Can anyone remember the names of the ex-members of the former girl group, Destiny’s Child? For even the above-average fan, the answer is no. And it’s because of our mind’s quick and natural ability to erase the past so easily once perfection sets in that we have remain hopeful for Lee Daniels’ newest series, “Star.” Better shows have overcome their pilots before, but right now, it seems borderline unwatchable. It will take both time and a lot of shake-ups to block this premiere from our memory, but it is possible: There is huge potential for this show to be great.
Similar to the trial and error Destiny’s Child went through before finding its winning trio of Beyonce, Kelly and Michelle, if “Star” narrows its focus to only featuring its best parts, it can succeed. And one day we can look back on this pilot and think “Whoh! Is that even from the same series?”
Partnering with Tony Donaghy, this is the creative baby of Lee Daniels, who brought us films like “Precious: Based on the novel Push by Sapphire,” and “The Butler.” He’s also responsible, of course, for the hip-hop music-biz juggernaut “Empire,” which aired its Season 3 fall finale right before the premiere. All of that means it’s too early yet to immediately remove this show from the DVR and call it a night, but we understand the urge.
Playing the titular role of “Star” is newcomer Jude Demorest.

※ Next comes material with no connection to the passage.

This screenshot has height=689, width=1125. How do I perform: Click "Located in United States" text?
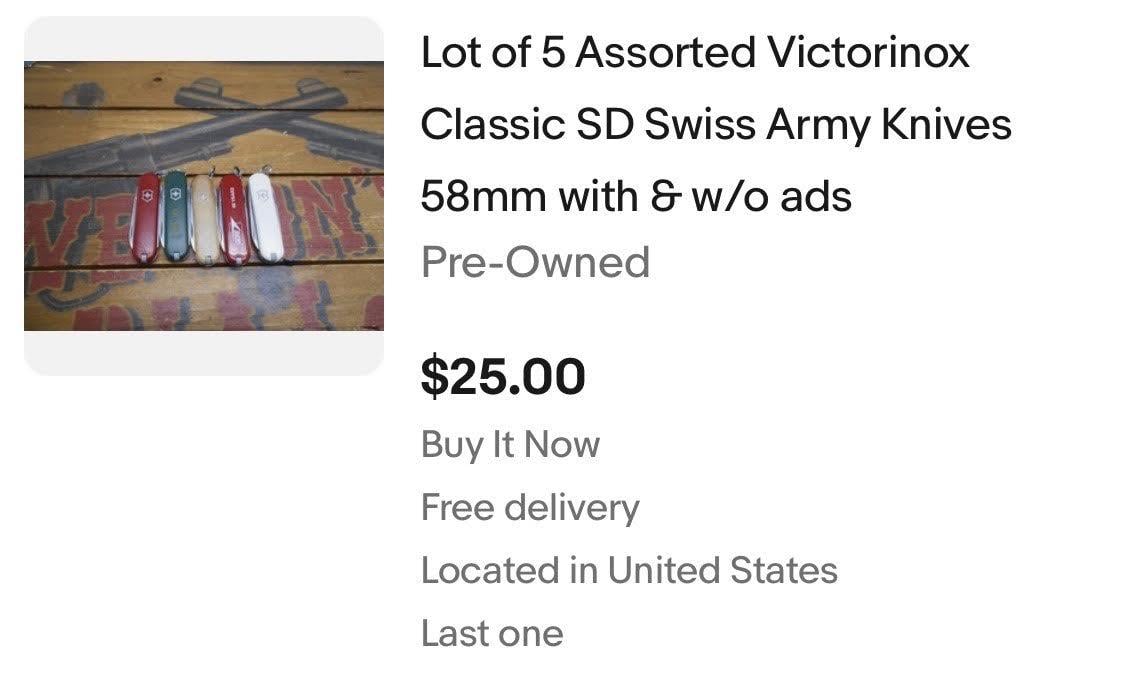click(629, 571)
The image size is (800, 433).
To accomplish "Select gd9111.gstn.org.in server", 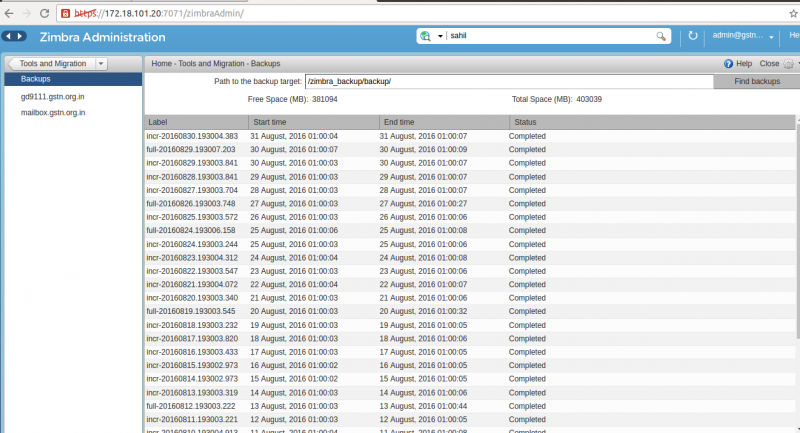I will tap(53, 96).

Spunky with an impressive voice, she is distractingly way too old to be believably playing 17. However, the girl group she forms with her half-sister Simone (Brittany O’Grady) and the secretly rich girl from a music dynasty, Alexandra (Ryan Destiny!), is not bad. But the obviously lip-synched pop tracks they perform, in oversexualized music video montages fit neither into the realistic performance realm of “Empire,” nor the fever dreams of “Crazy Ex-Girlfriend.” Overall, the singing and dancing falls short of anything we’ve seen from Tiana (Serayah McNeill) on “Empire,” or your average Fifth Harmony clip.
The girls have talent — but in a conceivably well-intentioned narrative motif, Star uses sexuality several times in the premiere alone to further the group’s career. A perceived 17-year-old confidently and willingly going there — and get such approval from much older men in power, like down-on-his luck agent Jahil (Benjamin Bratt) — fails to come off in the way we believe Daniels intended.
If the rest of the script weren’t so far-fetched, these scenes would give viewers that heartbreaking, “Is this really how the music business hustle is on the streets type?” reaction. Much of “Empire’s” impressive madness feels believable in that context. But after seeing Star stab Simone’s rapey foster parent with a kitchen knife like something out of “Scream Queens,” then puts her career in the hands of a girl she met via Instagram, it’s hard to feel anything real at all.
Together the troubled trio travel to Atlanta to meet Carlotta, a woman who used to be best friends with Star and Simone’s mother, and opens up her barbershop/house for them to live. Ridiculous plot lines aside, the show’s true star here is Queen Latifah. She is a gift. The best moment of the entire premiere is when Latifah sings in church, her soulful pipes reverberating within your soul.
If the show could keep the random music video montages of the budding girl group to a minimum, pump up the rest with more of Latifah’s performances, that would be great. Music sung with Latifah’s power is rare — with so much TV out there, it’s something worth tuning in for.
Queen Latifah needs to be the Jamal (Jussie Smollett) of ‘Star.” She needs a featured song to belt each week.
More singing also means less talking, which would be good — although luckily for “Star,” Latifah could read a food delivery menu and somehow make it captivating entertainment. But not everyone has Latifah’s chops, and there are struggles to give believable life to a lot of the lines. Because of this — as with “Empire,” during its hazier periods — many of the show’s humorous moments are sadly unintentional.
Back to focusing on the good: Lenny Kravitz plays Alexandra’s father, and in episode two, Naomi Campbell will play her mother. It’s also been announced Terrence Howard will make an appearance. And while we want to be excited that this could be a future “Star”/”Empire” crossover episode, it’s presumably going to be weirdly distracting, given that Naomi Campbell’s character died on “Empire” last season. And for those holding on to the hope that Mimi didn’t actually die, showrunner Ilene Chaiken told the THR, “We can assume she’s dead. She drank the poison.”
Daniels wants this to be show to examine race issues, and what’s happening on the streets, from a fresh perspective. His goal of challenging the status quo — somehow — by making the lead a white woman is… interesting… but there’s just too much happening in this rags to riches story for any of it to resonate.
As of its debut, “Star” is a hot mess. But if the series can wrangle a few major changes, this could be a modern retelling of “Dreamgirls” — and Daniels will add another huge hit to his already impressive resume.
“Star” premieres on Wednesday, Dec. 14, at 9 p.m. ET/PT on FOX.